Cambiare rotta è possibile. Al posto di progettare infrastrutture dannose, utili soltanto a consumare il suolo e a distruggere le campagne, occorre garantire la salute dei cittadini. Entro un secolo, un quinto dell’Italia rischia la desertificazione. Un fenomeno pericoloso, portato avanti dalle devastanti pratiche dell’agricoltura industriale. L’agroindustria è tra i principali saccheggiatori delle campagne. L’agricoltura contadina è stata messa a dura prova dalle leggi a favore della Grande distribuzione organizzata, distruggendo il rapporto tra le città e la campagna.

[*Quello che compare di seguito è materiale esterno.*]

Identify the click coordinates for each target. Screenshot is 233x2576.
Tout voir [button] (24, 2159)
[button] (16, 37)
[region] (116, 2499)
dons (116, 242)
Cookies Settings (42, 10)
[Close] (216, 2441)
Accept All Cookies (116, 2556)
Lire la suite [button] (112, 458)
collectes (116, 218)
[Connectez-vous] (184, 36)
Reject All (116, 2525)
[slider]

Oltre alla riduzione delle fonti fossili, della contrapposizione tra lavoro e salute, un altro sentiero da percorrere è l’unione delle lotte tra territori rurali e contesti urbani. Solo in questo modo si otterrà la giustizia climatica, abbattendo le politiche criminali che mettono a repentaglio il presente e il futuro delle prossime generazioni.
*Alessia Manzi, attivista. Collabora con il manifesto, Comune.info e altre testate.